Can the blockchain and cryptocurrency industry overcome its most recent obstacles? Before we discuss what the present and future looks like for this industry, let’s first give a brief intro of both blockchain and cryptocurrency.
What is Blockchain?
The first decentralized blockchain, launched in 2008, was created by Satoshi Nakamoto. We don’t know whether this is a pseudonym for a group of people or a real person.
Blockchain is a smart technology that aids the creation of cryptocurrency. It is a distributed digital ledger of records across a network called blocks. These blocks record transactions across different computers. This decentralized technology ensures every block can be amended retroactively with the amendment of all subsequent blocks. This technology allows users to do transactions without involving any central authority, like a bank.

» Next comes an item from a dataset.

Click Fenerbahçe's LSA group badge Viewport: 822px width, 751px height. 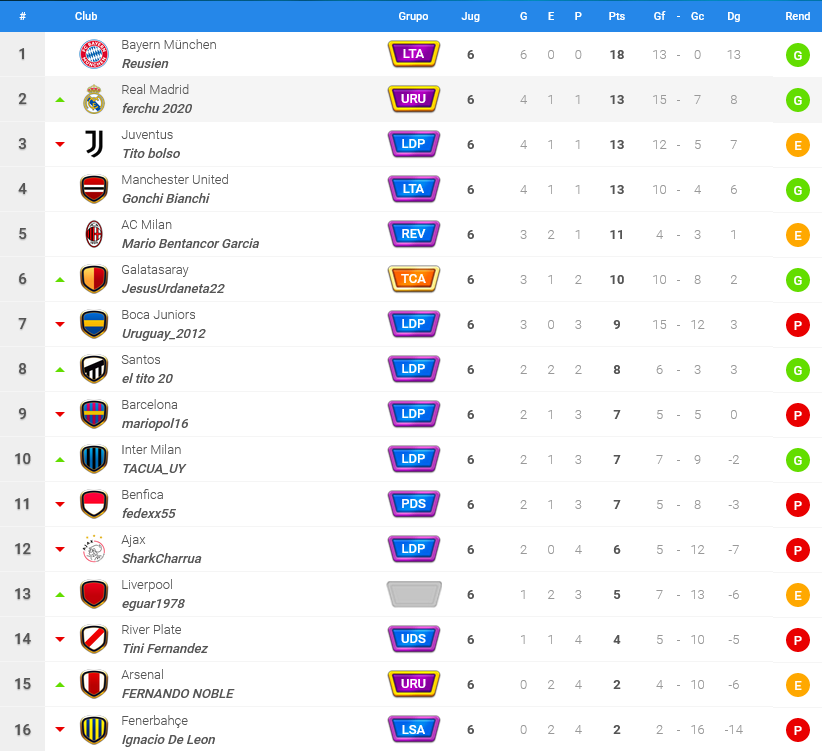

According to a survey by Deloitte, the most frequent use cases for this emerging technology for organizations worldwide include Digital Currency (40%), Data Reconciliation (35%), and Data Access & Sharing (31%). Other everyday use cases include Identity Protection (31%), Payments (30%), and Tracking and Tracing (27%).
Previously, the Global Blockchain Technology market was estimated to grow by $3.29 billion from 2022-2025, progressing at a CAGR of almost 36.41% during the forecast period.
The technology is significantly reducing the trust cost between companies and individuals, making the business more convenient to do, cost-effective, and not as risky. In addition, it ensures that a digital asset cannot be cloned infinitely, making the NFTs exist.
What is Cryptocurrency?
Cryptocurrency is a monetary medium, like a Euro. Still, the difference is that it’s digital-only and depends on encryption technology like blockchain to moderate the creation of crypto monetary units and verify the transfer of funds.
The best-known cryptocurrency is ‘Bitcoin,’which has been on a wild ride since its inception in 2009. Bitcoin is a digital currency based on blockchain technology, so it works without the intervention of a bank or any other third party. It can be sent directly from one user to another on the peer-to-peer bitcoin network. Its transactions are verified via a public blockchain record.
To generate new bitcoins and verify recent transactions, ‘mining’ is done. Bitcoin mining is a record-keeping service using loads of computer processing power. As a result, Bitcoin and blockchain miners keep the blockchain unwavering, complete, and immutable.
How was 2022 for Blockchain and Cryptocurrency?
A series of breakthroughs and wins in 2021 gave immense hope to crypto enthusiasts for the coming years. But unfortunately, last year was a tumultuous period for the crypto industry. In 2022, the crypto industry suffered quite a few blows with the start of a new ‘crypto winter’ with prices of digital currencies crashing and high-profile companies collapsing.
Last year’s events took many investors by surprise, making it harder to predict the price of Bitcoin.
Nonetheless, it won’t be accurate to conclude that the crypto industry suffered only losses during 2022. We witnessed more mainstream crypto adoption, with a much more significant presence in world-famous sporting events such as FIFA World Cup Qatar 2022 and The Super Bowl. Reports from last year reveal that crypto companies spent $54 million, in total, on Super Bowl ads.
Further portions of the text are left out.